Pie charts showing the very different category distributions, of significantly down regulated or up-regulated Bdellovibrio genes upon the shift from attack phase to 30 minutes predation. (Only genes that have KEGG categories are shown, organised by those categories). Type iii secretion system category refers only to flagellar genes as Bdellovibrio has no other Type III system).
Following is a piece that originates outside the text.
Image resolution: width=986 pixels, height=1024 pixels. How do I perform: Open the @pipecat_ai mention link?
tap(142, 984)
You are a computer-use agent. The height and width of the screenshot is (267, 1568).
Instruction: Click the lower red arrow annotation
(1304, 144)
https://doi.org/10.1371/journal.pone.0008599.g003

For the HI growth versus attack-phase comparison the same statistical approach and cut-off value, resulted in 1333 genes (37.2%) up-regulated and 1317 genes (36.7%) down-regulated from attack phase to HI growth. Again there were high levels of up-regulation with 212 genes being between 10- and 76-fold up-regulated in HI compared to attack phase. While this appears to be a very large proportion of the genome differentially regulated, this is not unexpected as the HI growth phase includes growth, development, genome replication and cell division whilst the attack phase is a much more specialised, non-replicative phase of motility and prey location and so the genes required for these stages are likely to be very different. As such, it is difficult to determine which genes are important for each individual function. Comparisons between attack phase and HI cultures are not prone to the RNA dilution/cross reaction effects discussed for the predatory situation above and mentioned by others [9] so differential expression between these two states could be further tested and refined. Future studies could test the HI synchronisation techniques reported by Jurkevitch and co-workers to determine whether the HI-specific dataset is altered at particular timepoints in HI growth [10].
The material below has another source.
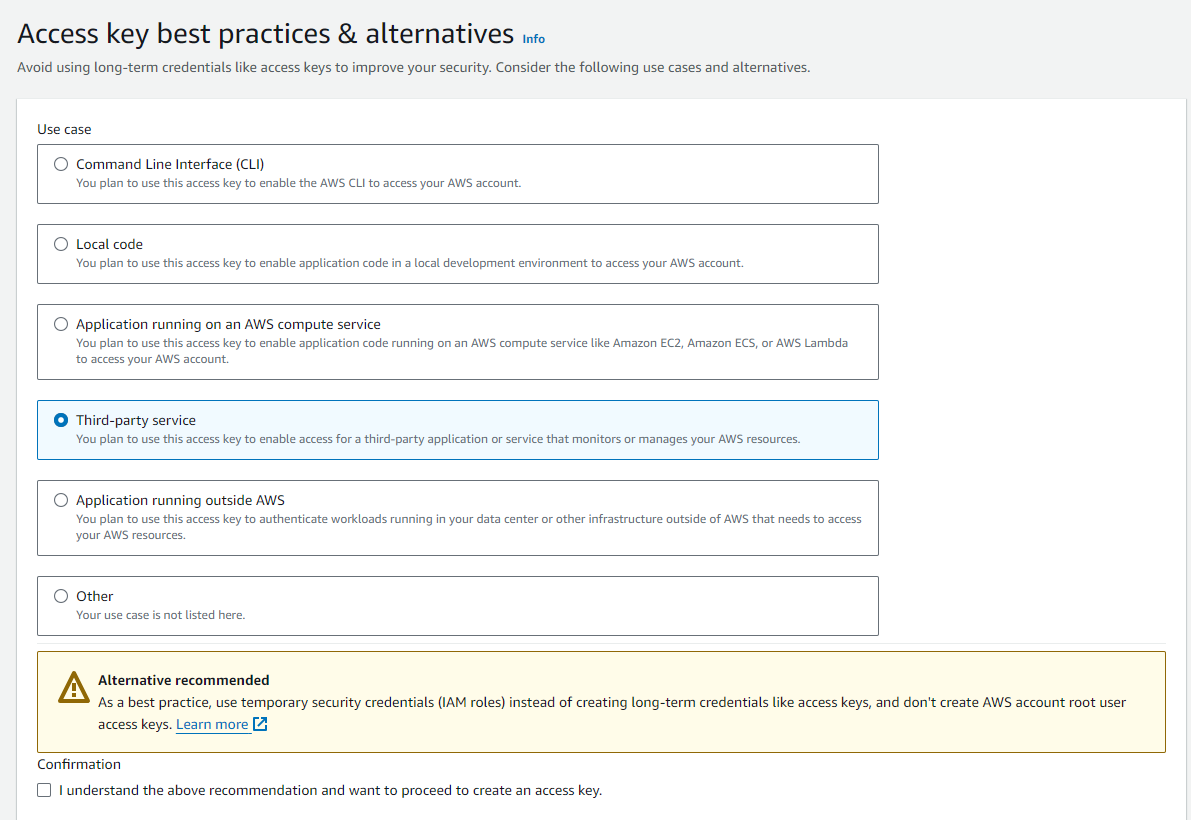This screenshot has width=1191, height=820.
Task: Choose the Local code use case option
Action: coord(61,244)
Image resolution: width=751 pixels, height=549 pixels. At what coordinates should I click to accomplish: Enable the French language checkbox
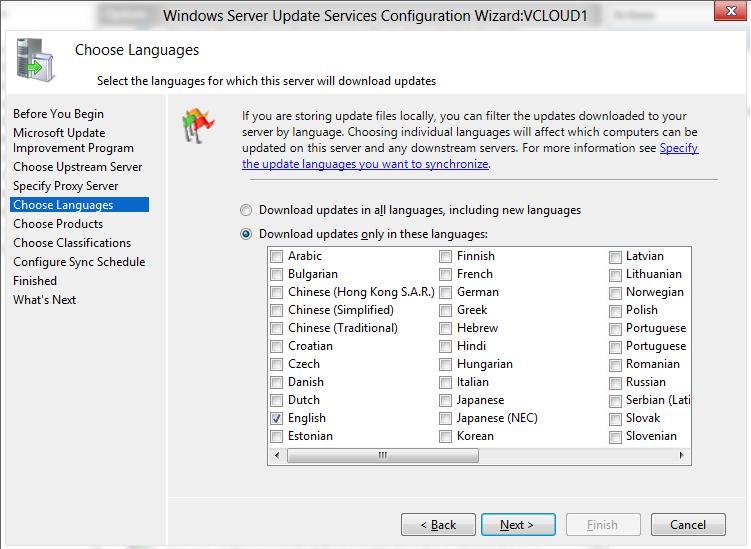pyautogui.click(x=445, y=274)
However, by comparing the attack phase-HI dataset to that above, where gene expression changes caused by change from attack phase to 30 minutes of predatory intraperiplasmic growth by Bdellovibrio were measured; many interesting subsets of differentially regulated genes can be identified and putative activities assigned.

Figure 2 shows the overlap and differences between datasets comparing attack phase to HI and attack phase to predatory growth in prey periplasm. This shows 163 genes (4.5%) down-regulated in both datasets and 67 genes (1.9%) down-regulated in the transition to predatory growth alone; together these 230 represent genes specific to the non-replicative, highly motile, mono-flagellate attack phase cell type. The 239 genes (6.6%) up-regulated in both predatory and HI datasets likely represents genes involved in release from the attack phase “starvation” conditions and growth and development initiation. Of particular interest are the 240 genes (6.6%) which are specifically up-regulated upon predation and NOT up-regulated during HI growth suggesting that they are part of a “predatosome” of genes specifically involved in the interaction with prey cells. These data further support the idea that these genes are important in predation, as was postulated by their up-regulation upon entry to the bdelloplast. Many genes (1094) (30%) are up-regulated in HI, but not upon predatory growth in prey bdelloplast. Whilst most of these are likely to be involved in metabolism, growth, genome replication and cell division that is not yet taking place upon 30 minutes post infection, some of these are likely HI-specific genes and further analysis by RT-PCR on some of them has confirmed this. The genes belonging to each group are listed in Figure S1.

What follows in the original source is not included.